> [Work order]: Starting from the line that contains "Image resolution: width=2560, height=1440.", output every remaining line of the records below exactly as it appears, that line and the last one included.
(Dataset records)
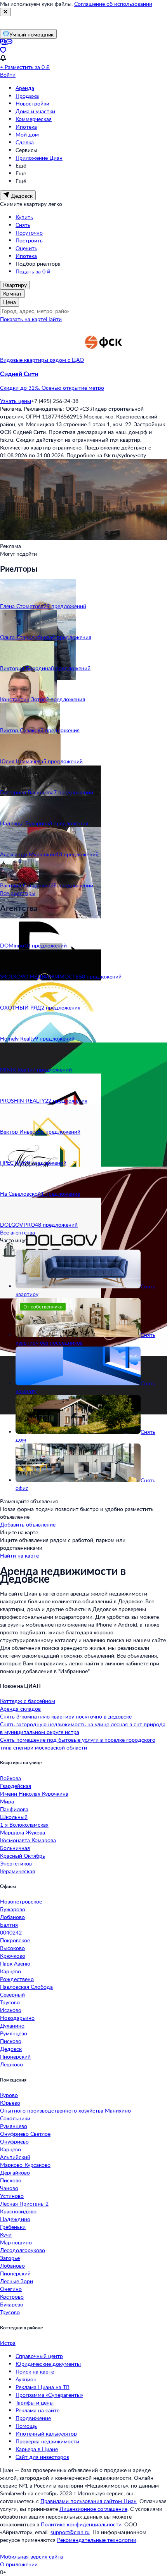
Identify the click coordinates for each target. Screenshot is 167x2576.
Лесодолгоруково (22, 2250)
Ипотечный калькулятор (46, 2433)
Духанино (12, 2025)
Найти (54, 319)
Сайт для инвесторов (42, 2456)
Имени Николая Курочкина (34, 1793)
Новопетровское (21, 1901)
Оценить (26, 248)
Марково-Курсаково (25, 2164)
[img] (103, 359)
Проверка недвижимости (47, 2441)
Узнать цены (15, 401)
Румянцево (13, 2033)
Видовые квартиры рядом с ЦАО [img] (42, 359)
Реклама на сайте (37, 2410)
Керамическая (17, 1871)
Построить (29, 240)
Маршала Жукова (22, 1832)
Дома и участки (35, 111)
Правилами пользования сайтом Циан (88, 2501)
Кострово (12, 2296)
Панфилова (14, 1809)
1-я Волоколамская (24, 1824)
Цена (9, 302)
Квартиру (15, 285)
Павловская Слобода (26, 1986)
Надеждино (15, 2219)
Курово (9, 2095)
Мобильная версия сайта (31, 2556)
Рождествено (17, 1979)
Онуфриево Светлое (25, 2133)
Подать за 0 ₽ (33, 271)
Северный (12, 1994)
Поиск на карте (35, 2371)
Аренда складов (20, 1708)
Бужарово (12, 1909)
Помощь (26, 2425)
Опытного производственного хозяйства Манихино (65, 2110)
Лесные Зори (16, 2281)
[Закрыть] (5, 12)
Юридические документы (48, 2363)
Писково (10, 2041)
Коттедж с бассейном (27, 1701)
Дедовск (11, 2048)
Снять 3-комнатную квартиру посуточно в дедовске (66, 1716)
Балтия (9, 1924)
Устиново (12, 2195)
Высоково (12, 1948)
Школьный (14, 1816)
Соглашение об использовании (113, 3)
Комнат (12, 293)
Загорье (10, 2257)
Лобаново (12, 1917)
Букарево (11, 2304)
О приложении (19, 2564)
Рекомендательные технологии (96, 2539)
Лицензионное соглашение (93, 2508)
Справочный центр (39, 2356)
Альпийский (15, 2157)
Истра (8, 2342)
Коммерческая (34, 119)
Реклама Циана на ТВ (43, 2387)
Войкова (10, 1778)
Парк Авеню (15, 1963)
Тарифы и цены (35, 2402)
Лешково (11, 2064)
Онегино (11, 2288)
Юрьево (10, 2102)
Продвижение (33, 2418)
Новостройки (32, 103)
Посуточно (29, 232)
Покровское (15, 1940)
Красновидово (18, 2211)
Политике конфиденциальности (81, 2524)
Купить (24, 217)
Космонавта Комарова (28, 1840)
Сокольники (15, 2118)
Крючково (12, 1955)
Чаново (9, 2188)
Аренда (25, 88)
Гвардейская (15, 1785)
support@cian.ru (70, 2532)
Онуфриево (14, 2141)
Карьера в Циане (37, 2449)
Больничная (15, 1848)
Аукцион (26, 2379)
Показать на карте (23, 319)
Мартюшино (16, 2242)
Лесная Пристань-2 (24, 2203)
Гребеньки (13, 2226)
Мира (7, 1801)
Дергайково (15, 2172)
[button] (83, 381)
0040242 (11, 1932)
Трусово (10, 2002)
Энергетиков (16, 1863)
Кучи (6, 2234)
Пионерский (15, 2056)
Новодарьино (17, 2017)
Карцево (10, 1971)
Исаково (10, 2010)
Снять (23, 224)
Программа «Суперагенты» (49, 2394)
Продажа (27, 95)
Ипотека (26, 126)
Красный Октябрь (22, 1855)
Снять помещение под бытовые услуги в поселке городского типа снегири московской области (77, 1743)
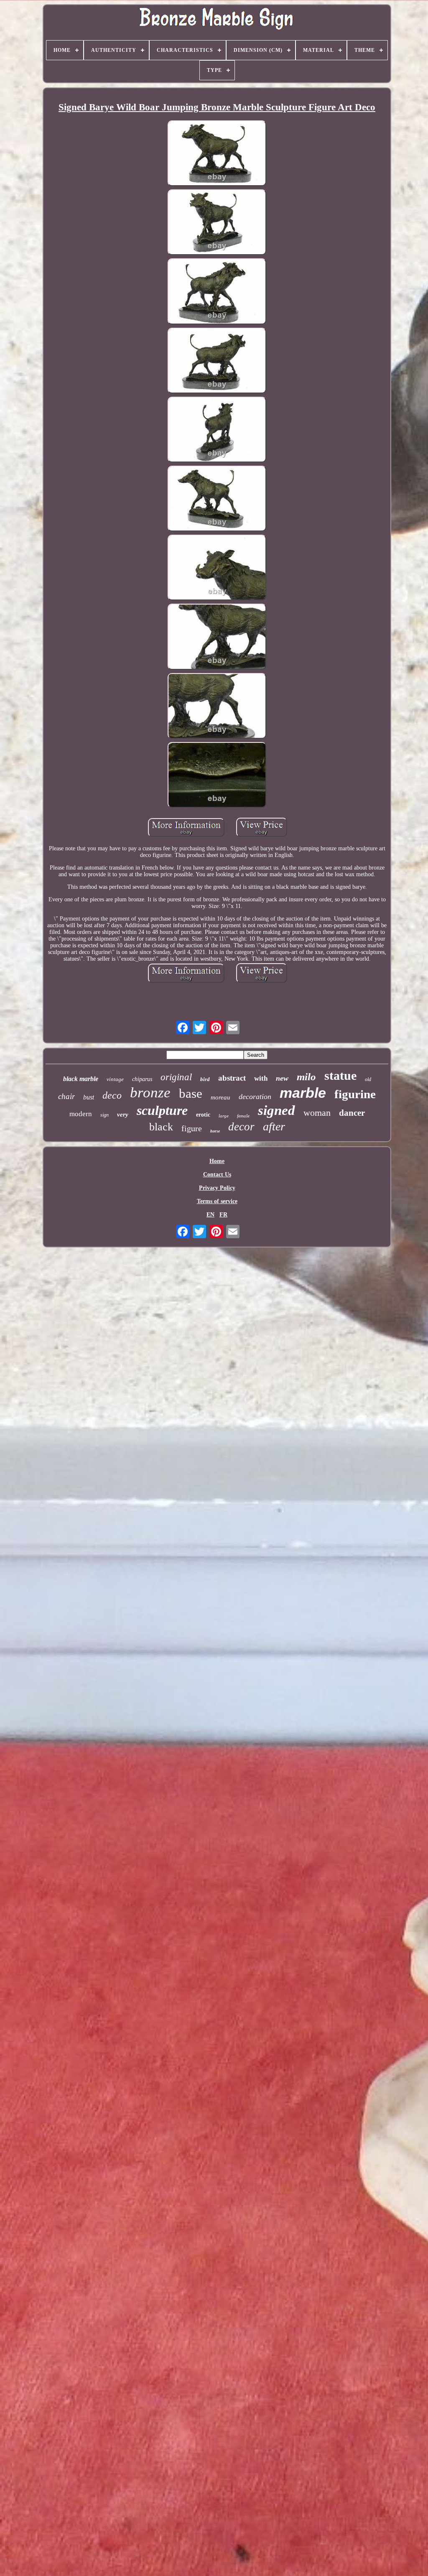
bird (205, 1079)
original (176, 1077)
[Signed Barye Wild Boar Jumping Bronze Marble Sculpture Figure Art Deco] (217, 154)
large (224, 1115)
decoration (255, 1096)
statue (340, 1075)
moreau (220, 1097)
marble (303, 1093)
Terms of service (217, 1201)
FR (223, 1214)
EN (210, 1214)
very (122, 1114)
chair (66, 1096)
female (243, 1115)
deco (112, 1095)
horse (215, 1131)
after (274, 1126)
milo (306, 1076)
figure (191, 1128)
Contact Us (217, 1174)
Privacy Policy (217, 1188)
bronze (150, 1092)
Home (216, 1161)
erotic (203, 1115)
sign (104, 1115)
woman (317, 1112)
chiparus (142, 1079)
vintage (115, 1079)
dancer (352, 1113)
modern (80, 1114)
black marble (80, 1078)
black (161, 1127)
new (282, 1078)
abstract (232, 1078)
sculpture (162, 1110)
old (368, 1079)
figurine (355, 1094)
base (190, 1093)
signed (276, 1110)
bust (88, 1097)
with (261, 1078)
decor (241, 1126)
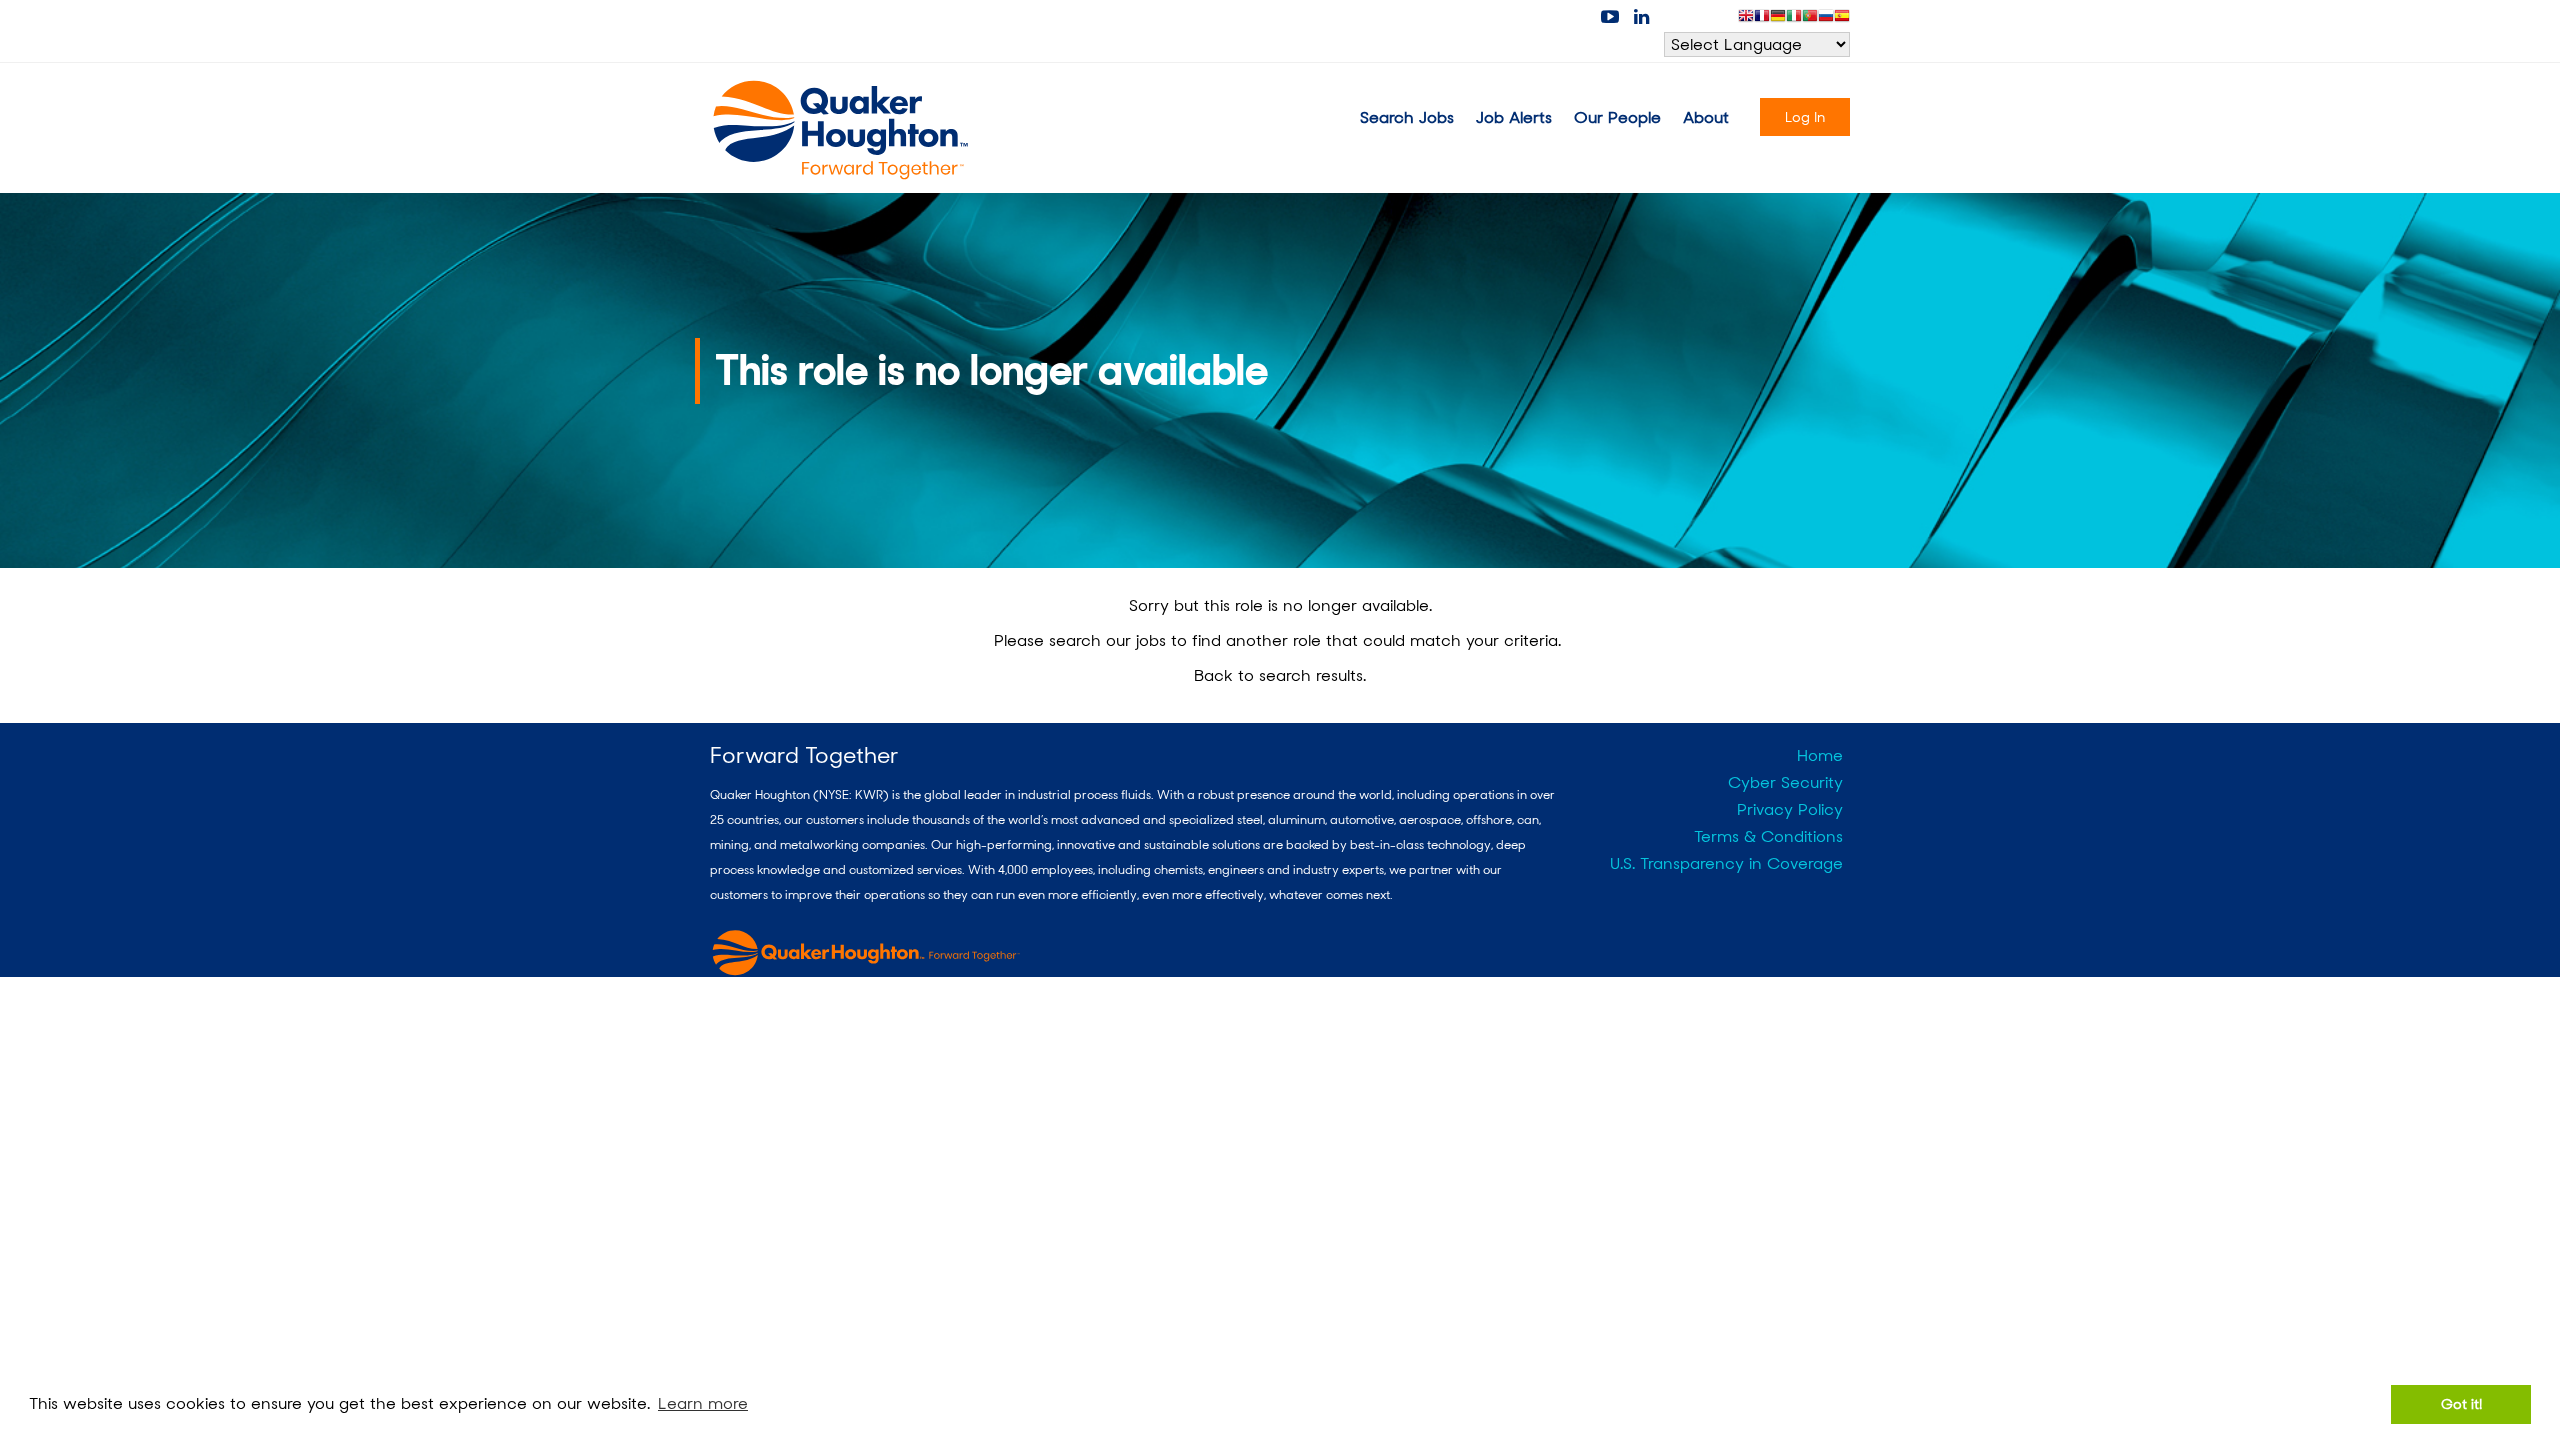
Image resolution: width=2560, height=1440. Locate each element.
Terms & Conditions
(End Dataset records)
> [Result for this exercise]:
Image resolution: width=2560, height=1440. Locate each element.
Terms & Conditions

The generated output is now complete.